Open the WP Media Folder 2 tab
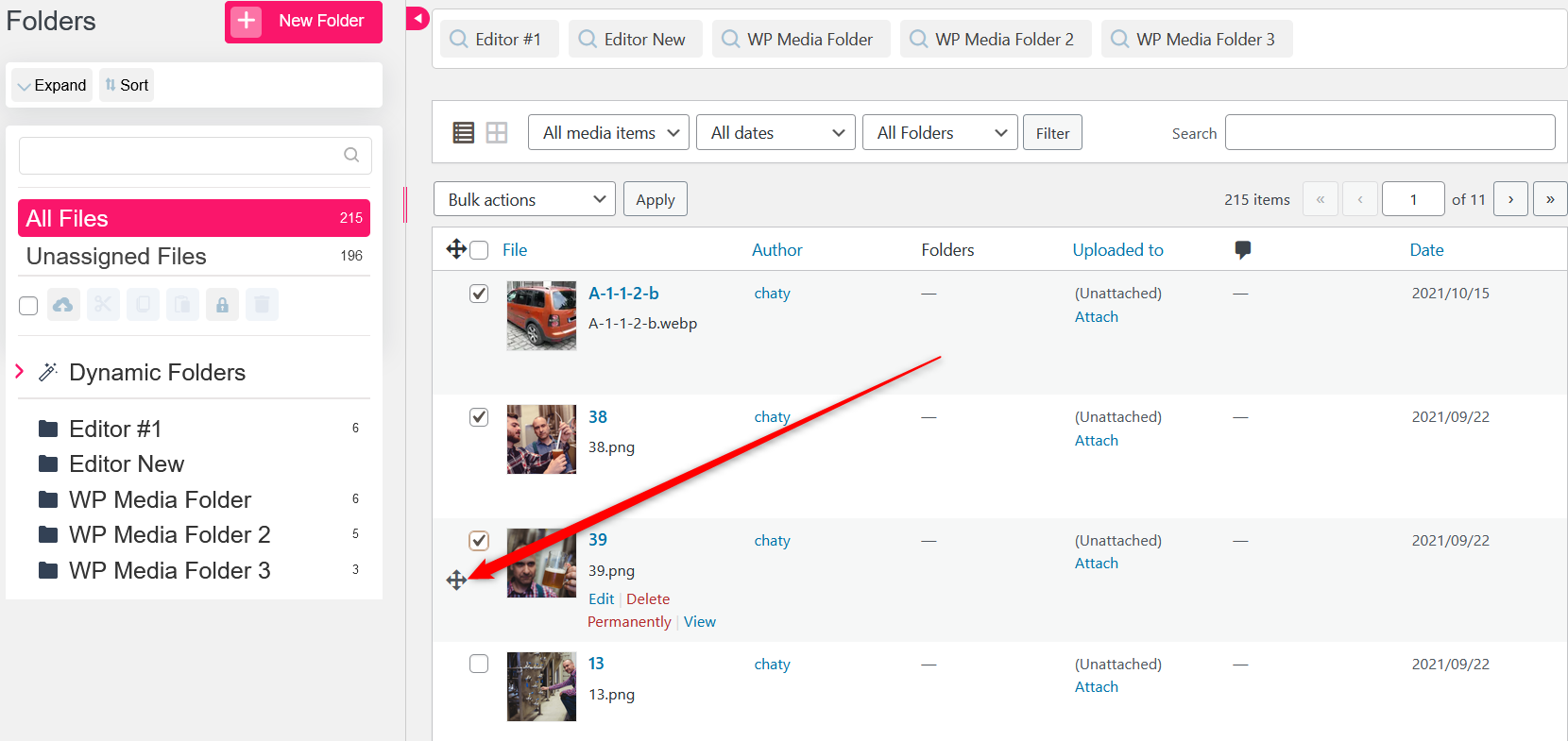 click(x=995, y=39)
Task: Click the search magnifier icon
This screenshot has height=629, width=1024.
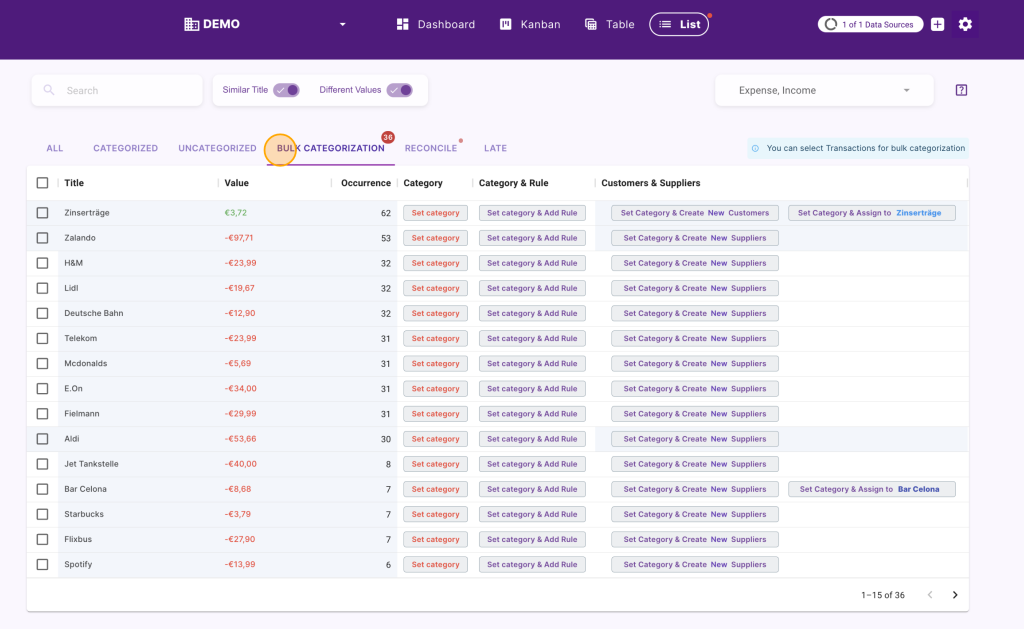Action: (x=49, y=90)
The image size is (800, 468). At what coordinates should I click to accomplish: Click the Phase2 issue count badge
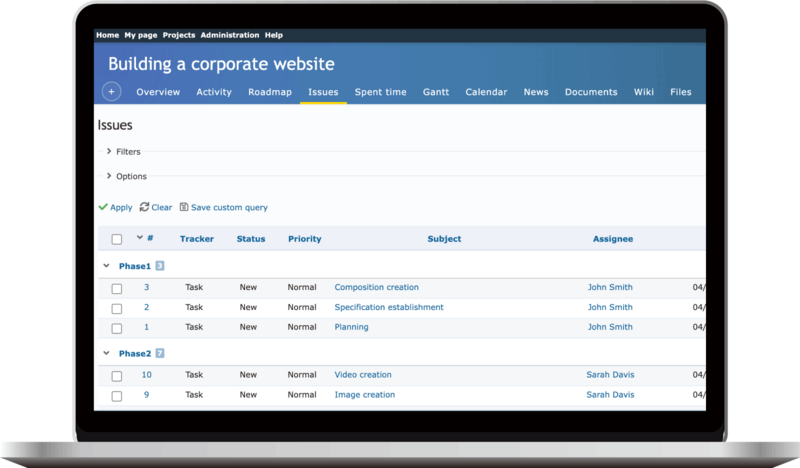pyautogui.click(x=159, y=354)
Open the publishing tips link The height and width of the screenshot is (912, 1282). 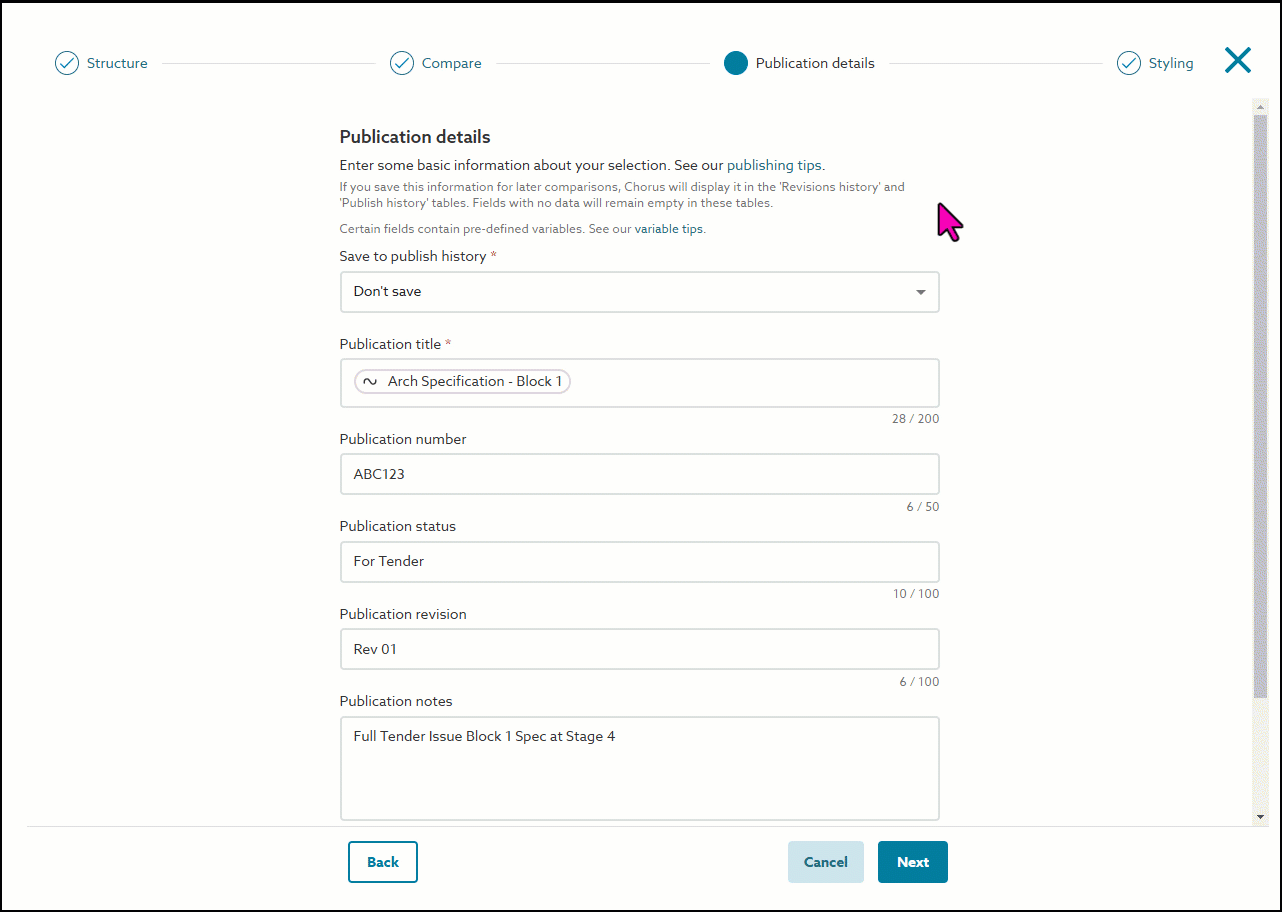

------------------------------------------------------------

### WORK TASK
Transcribe each line above verbatim, with the pictures left out.

### ANSWER TO THE PROBLEM
Open the WP Media Folder 2 tab
 click(x=995, y=39)
Task: Click the search magnifier icon
This screenshot has height=629, width=1024.
Action: (x=49, y=90)
The image size is (800, 468). At what coordinates should I click to accomplish: Click the Phase2 issue count badge
pyautogui.click(x=159, y=354)
Open the publishing tips link The height and width of the screenshot is (912, 1282). 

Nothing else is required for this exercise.